The task: Below are the entries; count how many lines contain the word "computer" and reply with that number alone.

|---|

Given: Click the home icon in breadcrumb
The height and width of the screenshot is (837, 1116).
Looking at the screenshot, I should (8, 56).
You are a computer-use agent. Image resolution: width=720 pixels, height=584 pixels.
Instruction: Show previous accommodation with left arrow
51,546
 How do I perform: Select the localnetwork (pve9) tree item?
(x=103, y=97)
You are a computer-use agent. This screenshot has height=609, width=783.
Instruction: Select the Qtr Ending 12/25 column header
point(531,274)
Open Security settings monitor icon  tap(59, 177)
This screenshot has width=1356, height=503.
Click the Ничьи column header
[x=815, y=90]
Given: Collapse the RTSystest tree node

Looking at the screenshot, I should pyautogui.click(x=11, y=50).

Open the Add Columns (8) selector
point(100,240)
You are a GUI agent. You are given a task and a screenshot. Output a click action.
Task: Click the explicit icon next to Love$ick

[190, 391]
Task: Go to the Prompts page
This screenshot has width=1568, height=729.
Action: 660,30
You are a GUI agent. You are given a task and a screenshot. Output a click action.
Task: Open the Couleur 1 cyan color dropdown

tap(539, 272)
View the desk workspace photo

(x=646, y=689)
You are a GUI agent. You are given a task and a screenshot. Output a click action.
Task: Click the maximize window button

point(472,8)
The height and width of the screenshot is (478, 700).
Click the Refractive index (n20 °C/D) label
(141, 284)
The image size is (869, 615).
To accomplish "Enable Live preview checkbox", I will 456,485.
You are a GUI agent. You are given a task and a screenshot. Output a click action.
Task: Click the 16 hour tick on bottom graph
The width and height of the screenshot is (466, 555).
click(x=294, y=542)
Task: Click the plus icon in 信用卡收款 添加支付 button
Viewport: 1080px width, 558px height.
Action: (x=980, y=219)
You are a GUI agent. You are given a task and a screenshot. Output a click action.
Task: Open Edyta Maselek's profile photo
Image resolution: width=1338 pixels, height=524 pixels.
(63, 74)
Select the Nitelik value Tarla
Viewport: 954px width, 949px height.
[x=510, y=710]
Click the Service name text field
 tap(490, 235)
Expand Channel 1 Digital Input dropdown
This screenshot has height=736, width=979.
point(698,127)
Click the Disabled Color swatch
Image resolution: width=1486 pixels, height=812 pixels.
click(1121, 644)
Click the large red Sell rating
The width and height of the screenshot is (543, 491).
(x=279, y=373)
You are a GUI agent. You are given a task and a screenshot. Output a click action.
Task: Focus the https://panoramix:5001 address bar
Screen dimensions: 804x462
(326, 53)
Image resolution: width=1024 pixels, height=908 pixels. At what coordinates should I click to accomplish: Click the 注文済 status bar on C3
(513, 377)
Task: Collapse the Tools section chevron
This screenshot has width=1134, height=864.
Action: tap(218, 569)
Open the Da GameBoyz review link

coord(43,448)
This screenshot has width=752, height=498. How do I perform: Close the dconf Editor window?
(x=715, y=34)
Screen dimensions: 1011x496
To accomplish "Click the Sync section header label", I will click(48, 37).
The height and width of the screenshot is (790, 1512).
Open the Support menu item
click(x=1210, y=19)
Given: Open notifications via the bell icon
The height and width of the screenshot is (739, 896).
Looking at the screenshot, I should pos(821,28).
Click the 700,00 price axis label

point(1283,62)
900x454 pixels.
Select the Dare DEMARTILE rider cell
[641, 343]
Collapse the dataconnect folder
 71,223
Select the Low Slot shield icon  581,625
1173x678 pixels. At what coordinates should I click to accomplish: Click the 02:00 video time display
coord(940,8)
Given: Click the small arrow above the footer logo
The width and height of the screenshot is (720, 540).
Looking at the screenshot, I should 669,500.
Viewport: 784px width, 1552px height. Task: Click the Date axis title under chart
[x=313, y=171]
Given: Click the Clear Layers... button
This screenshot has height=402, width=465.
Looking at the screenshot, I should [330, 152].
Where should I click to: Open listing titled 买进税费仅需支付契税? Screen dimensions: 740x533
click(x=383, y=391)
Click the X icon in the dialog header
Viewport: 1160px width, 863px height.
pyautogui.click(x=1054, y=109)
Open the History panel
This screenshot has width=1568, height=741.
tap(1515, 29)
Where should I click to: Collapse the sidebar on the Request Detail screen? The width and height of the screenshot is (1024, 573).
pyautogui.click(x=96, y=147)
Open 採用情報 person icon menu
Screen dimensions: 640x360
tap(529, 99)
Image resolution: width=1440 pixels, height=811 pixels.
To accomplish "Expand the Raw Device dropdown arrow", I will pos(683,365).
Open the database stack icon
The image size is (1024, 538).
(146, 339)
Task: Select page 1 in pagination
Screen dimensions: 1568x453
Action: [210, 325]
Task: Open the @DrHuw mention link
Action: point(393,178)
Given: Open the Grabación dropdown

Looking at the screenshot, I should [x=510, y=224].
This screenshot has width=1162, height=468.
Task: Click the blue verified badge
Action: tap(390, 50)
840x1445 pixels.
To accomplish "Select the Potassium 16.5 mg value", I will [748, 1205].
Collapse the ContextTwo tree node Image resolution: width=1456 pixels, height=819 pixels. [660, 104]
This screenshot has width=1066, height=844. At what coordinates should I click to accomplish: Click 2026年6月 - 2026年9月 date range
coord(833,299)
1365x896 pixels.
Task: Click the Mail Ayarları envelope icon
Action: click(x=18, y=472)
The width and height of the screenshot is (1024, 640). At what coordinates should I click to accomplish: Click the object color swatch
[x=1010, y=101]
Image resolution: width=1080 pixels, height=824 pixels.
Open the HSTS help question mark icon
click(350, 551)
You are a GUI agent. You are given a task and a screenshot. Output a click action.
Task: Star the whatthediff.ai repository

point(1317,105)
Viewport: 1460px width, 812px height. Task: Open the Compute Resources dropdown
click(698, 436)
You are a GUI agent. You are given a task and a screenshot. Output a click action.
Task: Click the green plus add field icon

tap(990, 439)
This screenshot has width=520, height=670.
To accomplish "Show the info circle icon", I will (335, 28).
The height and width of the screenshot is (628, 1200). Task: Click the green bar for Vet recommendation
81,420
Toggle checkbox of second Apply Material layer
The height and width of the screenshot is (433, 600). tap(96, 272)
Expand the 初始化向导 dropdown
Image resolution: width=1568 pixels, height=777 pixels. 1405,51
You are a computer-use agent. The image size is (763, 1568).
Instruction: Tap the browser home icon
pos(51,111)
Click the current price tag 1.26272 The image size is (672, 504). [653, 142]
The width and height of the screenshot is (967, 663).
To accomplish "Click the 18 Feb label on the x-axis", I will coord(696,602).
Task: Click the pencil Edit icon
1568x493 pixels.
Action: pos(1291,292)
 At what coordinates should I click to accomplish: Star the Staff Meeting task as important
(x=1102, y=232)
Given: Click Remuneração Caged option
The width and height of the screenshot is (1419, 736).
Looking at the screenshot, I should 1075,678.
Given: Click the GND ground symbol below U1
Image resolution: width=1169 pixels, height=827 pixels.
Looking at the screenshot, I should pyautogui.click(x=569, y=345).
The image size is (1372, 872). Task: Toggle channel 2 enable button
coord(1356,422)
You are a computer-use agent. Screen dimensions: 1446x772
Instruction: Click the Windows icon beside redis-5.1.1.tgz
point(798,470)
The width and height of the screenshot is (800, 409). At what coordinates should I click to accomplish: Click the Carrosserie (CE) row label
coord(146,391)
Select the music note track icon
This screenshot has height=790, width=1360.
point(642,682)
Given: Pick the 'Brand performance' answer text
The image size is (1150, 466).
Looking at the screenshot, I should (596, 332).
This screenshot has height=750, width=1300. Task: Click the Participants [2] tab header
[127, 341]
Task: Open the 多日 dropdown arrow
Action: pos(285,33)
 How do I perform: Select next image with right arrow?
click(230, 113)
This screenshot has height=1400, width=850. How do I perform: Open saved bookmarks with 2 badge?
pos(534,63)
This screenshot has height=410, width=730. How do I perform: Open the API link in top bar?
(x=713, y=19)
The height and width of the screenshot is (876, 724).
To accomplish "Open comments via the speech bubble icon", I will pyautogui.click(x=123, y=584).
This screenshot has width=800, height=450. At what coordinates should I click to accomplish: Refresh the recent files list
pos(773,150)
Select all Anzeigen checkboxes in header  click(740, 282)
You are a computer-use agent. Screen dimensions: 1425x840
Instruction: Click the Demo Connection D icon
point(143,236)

|---|

The completed task: 5